▸ **QUOTED PASSAGE**:

——————————

Home » World News »
Government expert: Britain should have gone into lockdown earlier
Britain should have gone into lockdown earlier and failing to impose restrictions sooner ‘cost a lot of lives’, says Government science expert
- Professor John Edmunds is an infectious diseases expert who attends SAGE
- He said today he believed that Britain ‘should have gone into lockdown earlier’
- He warned crisis is ‘definitely not over’ and there is still ‘an awful long way to go’
- Here’s how to help people impacted by Covid-19
Britain should have gone into lockdown earlier and failing to impose restrictions sooner ‘cost a lot of lives’, one of the Government’s top science experts said today.
Professor John Edmunds, who attends meetings of the Government’s Scientific Advisory Group for Emergencies (SAGE), said he regretted that ministers had not acted quicker to impose draconian curbs on the nation.

——————————

▸ **DATA SHOWN**:
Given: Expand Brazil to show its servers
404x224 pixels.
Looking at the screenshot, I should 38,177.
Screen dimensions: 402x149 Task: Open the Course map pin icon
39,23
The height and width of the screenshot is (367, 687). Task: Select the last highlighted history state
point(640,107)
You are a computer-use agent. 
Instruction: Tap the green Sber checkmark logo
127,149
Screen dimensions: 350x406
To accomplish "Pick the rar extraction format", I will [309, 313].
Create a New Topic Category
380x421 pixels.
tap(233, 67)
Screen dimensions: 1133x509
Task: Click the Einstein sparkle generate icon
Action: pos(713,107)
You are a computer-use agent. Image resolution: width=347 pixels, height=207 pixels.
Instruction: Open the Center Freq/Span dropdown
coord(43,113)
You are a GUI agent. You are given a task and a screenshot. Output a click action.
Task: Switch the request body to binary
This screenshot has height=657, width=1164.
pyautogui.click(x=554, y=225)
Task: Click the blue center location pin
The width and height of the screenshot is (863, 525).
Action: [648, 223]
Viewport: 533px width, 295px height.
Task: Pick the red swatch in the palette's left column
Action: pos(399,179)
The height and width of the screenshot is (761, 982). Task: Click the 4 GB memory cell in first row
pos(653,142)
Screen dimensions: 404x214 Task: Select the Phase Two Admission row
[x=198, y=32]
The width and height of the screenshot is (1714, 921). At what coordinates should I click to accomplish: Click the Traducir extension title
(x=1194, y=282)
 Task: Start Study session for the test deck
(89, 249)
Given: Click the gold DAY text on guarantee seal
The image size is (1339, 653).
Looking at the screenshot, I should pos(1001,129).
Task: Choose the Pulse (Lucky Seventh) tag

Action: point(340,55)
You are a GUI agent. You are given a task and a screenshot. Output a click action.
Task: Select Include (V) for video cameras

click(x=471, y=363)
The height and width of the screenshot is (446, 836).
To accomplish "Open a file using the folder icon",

——————————

▸ **WORK ORDER 1**:
Please list every distinct phrase that the lockdown article sets inside single quotation marks.
▸ **WORK ORDER 2**:
Answer these from the lockdown article:
(a) What kind of expert does the article call Professor John Edmunds?
(b) Whose meetings does he attend?
(c) What did he say is still left to go?
▸ **WORK ORDER 3**:
Go on with the lockdown article after its final sentence.

▸ **WRITTEN ANSWER 1**:
- cost a lot of lives
- should have gone into lockdown earlier
- definitely not over
- an awful long way to go

▸ **WRITTEN ANSWER 2**:
(a) An infectious diseases expert.
(b) The Government's Scientific Advisory Group for Emergencies (SAGE).
(c) An awful long way to go.

▸ **WRITTEN ANSWER 3**:
He also warned the coronavirus crisis is ‘definitely not over’ and that there is still ‘an awful long way to go’ before the disease is defeated.
He said the nation could not yet ‘relax’ and if people do then the ‘epidemic will come back very fast’.
Professor John Edmunds, a Government science adviser who attends SAGE, today said he ‘wished’ lockdown had started earlier
The UK’s official coronavirus death toll is now more than 40,000.
Prof Edmunds, an infectious diseases expert, said more lives would have been saved if ministers had imposed lockdown before March 23.
Asked on the BBC’s Andrew Marr Show what he regretted about the action taken during the outbreak, he said: ‘We should have gone into lockdown earlier.
‘I think it would have been hard to do it, I think the data that we were dealing with in the early part of March and our kind of situational awareness was really quite poor.
‘And so I think it would have been very hard to pull the trigger at that point but I wish we had – I wish we had gone into lockdown earlier. I think that has cost a lot of lives unfortunately.’
Health Secretary Matt Hancock told the same programme that he disagreed with Prof Edmund’s view on the timing of lockdown.
‘I think we took the right decisions at the right time and there’s a broad range on SAGE of scientific opinion and we were guided by the science which means guided by the balance of that opinion – as expressed to ministers through the chief medical officer and the chief scientific adviser,’ he said.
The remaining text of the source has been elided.